L'épisode se conclut sur Dickens, citant Shakespeare (la seule façon de rendre ça plus classe, ce serait qu'il sorte un sabre laser) : "There are more things in heaven and earth, Horatio, than are dreamt of in your philosophy" (oui, quand je cite du Shakespeare, je le fais en anglais quand même) : explication un peu facile pour justifier le fait que Gwyneth ait eu l'air de rester vivante même morte mais une explication facile très bien amenée. Dickens était sceptique. Il a pris conscience du fait qu'il ne sait pas encore tout et il se sert de cet apprentissage pour donner une solidité à des zones de flou.

Bon, ce serait vraiment super que l'épisode se termine là mais non, Dickens se retrouve plein de vie et d'espoir et veut à nouveau écrire le Mystère d'Edwin Drood, son dernier livre (inachevé puisqu'il va mourir pendant l'écriture). Le TARDIS disparaît et Dickens s'éloigne, hilare, en criant "Joyeux Noël à tous !"... passez-moi l'expression mais... quelle fin de merde.

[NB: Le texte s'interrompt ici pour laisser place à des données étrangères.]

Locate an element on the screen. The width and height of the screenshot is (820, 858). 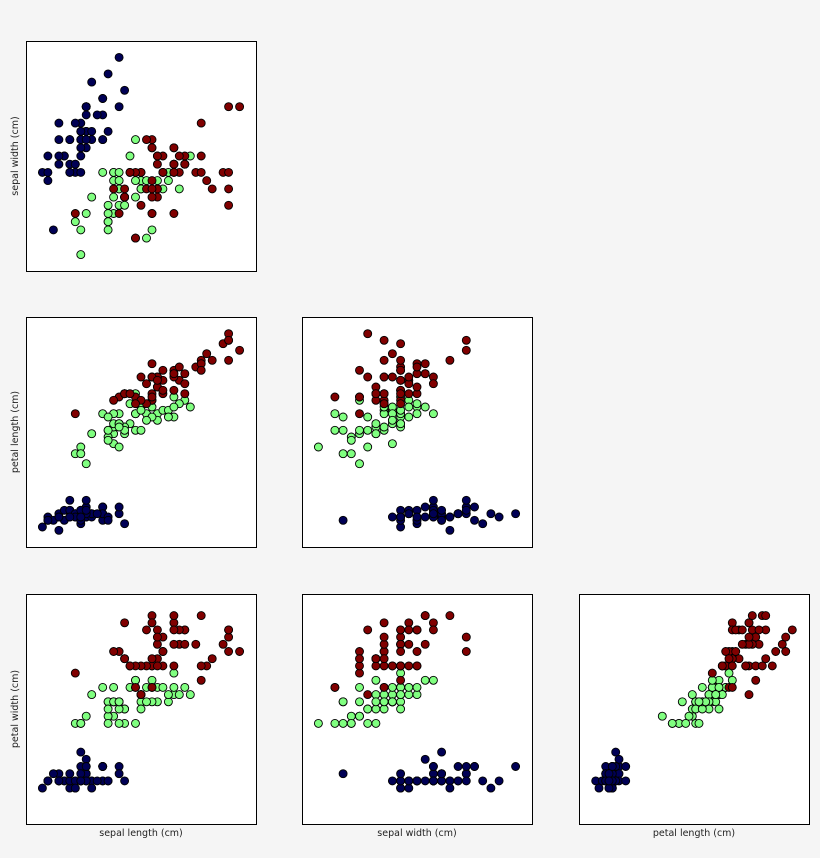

Une aventure, aussi étrange et exaltante soit-elle ne va pas changer la façon de penser d'un vieil homme blasé. Et selon ce qui avait été définit pour son caractère, en voyant le TARDIS décoller, Dickens aurait dû penser que tout avait été faux, qu'il avait sombré dans la folie. Après tout, il ne reste plus rien de ce qu'il a vécu, aucune preuve. Cette fin se veut sans doute un écho à Un conte de Noël, roman de Dickens où Ebeneezer Scrooge retrouve foi en la magie de Noël mais Scrooge est un personnage fictif, un personnage de conte, pas Dickens.

C'est un problème qu'on retrouve souvent chez Mark Gatiss, le scénariste de cet épisode : des facilités scénaristiques regrettables (la demoiselle en détresse, le happy end, la conversion psychologique artificielle...). Mais outre cette dernière scène, nous avons affaire à un très bon épisode. Dickens, des fantômes extraterrestres, une humaine anonyme qui sauve la Terre, des personnages attachants et un scénario solide, que du bon. Et, sauf omission de ma part, Gatiss signe là, selon moi, son seul excellent épisode de Doctor Who.